Exercise aim ▸ Would you write out, word for word, each line of the records below from the top through the one holding "[Flickr] (61, 19)"?

_ _ _

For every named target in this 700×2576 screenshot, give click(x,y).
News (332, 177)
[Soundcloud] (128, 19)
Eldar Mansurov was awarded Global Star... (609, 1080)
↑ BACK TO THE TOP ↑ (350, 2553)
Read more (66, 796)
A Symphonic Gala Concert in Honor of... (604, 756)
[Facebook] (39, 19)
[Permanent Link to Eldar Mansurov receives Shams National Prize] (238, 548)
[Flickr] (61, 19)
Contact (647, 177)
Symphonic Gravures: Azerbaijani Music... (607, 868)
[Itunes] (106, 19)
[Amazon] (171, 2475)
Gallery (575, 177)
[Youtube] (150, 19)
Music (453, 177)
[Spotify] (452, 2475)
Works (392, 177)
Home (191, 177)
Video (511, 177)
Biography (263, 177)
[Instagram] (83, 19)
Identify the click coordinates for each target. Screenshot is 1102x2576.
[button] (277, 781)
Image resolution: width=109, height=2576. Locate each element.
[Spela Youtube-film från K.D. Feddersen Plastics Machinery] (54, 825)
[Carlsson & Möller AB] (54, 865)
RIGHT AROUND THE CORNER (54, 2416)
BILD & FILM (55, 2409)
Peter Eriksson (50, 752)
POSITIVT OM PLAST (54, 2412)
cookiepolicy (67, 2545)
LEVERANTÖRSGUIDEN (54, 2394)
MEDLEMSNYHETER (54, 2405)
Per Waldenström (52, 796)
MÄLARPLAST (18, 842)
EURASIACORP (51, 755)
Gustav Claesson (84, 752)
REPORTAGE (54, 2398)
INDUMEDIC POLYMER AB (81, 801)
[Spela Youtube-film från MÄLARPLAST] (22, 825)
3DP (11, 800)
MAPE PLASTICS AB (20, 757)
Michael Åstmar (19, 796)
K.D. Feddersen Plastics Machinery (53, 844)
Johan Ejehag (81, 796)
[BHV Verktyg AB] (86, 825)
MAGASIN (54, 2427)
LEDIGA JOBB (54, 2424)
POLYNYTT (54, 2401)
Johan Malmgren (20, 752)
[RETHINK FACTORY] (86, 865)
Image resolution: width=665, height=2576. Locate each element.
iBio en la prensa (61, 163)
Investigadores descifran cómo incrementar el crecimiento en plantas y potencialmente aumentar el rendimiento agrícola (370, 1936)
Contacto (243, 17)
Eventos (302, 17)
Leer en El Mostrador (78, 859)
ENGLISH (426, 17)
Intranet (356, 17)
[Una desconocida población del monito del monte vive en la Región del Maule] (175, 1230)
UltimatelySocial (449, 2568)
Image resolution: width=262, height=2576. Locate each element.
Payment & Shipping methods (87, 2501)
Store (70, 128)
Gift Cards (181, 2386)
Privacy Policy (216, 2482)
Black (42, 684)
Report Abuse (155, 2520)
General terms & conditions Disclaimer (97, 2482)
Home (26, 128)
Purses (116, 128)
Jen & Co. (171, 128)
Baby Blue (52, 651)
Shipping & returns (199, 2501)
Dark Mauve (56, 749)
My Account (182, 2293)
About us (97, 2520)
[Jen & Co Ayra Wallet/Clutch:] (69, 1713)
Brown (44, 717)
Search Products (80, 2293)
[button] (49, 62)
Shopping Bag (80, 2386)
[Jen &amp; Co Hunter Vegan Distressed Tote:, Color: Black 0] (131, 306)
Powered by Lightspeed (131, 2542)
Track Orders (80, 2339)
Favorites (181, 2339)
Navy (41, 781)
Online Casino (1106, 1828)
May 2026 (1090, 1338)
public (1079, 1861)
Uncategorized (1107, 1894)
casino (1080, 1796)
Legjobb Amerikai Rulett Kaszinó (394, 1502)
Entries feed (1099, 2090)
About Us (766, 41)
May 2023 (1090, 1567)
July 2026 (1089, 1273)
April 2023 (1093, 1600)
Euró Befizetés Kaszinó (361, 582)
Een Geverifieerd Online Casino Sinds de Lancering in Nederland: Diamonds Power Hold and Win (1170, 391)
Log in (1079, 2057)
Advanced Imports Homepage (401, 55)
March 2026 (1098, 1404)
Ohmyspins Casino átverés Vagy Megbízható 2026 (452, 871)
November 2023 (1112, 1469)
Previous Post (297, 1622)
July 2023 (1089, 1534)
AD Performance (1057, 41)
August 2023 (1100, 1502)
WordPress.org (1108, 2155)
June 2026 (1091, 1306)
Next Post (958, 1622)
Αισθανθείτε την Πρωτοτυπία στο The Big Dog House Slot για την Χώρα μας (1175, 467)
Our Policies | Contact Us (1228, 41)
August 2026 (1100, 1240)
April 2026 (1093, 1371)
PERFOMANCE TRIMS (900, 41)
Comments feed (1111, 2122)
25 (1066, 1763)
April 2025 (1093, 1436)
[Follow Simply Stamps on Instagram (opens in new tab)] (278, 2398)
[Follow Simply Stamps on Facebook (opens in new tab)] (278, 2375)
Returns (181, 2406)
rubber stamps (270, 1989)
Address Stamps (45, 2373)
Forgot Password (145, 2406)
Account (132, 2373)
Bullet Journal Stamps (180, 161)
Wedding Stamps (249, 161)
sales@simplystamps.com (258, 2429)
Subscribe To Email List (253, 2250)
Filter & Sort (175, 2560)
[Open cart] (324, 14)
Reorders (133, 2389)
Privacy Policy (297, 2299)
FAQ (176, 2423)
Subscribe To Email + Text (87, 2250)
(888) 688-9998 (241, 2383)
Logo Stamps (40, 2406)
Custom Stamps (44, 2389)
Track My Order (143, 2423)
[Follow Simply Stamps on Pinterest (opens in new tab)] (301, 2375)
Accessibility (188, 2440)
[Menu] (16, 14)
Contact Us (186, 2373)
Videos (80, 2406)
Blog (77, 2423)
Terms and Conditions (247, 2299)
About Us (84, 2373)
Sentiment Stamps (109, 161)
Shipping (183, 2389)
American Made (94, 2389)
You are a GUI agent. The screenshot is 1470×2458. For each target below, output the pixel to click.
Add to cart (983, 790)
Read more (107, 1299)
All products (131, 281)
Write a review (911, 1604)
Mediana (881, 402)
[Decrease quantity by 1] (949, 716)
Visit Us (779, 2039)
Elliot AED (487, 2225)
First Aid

_ _ _

Solution for this task ▸
For every named target in this 700×2576 screenshot, give click(x,y).
News (332, 177)
[Soundcloud] (128, 19)
Eldar Mansurov was awarded Global Star... (609, 1080)
↑ BACK TO THE TOP ↑ (350, 2553)
Read more (66, 796)
A Symphonic Gala Concert in Honor of... (604, 756)
[Facebook] (39, 19)
[Permanent Link to Eldar Mansurov receives Shams National Prize] (238, 548)
[Flickr] (61, 19)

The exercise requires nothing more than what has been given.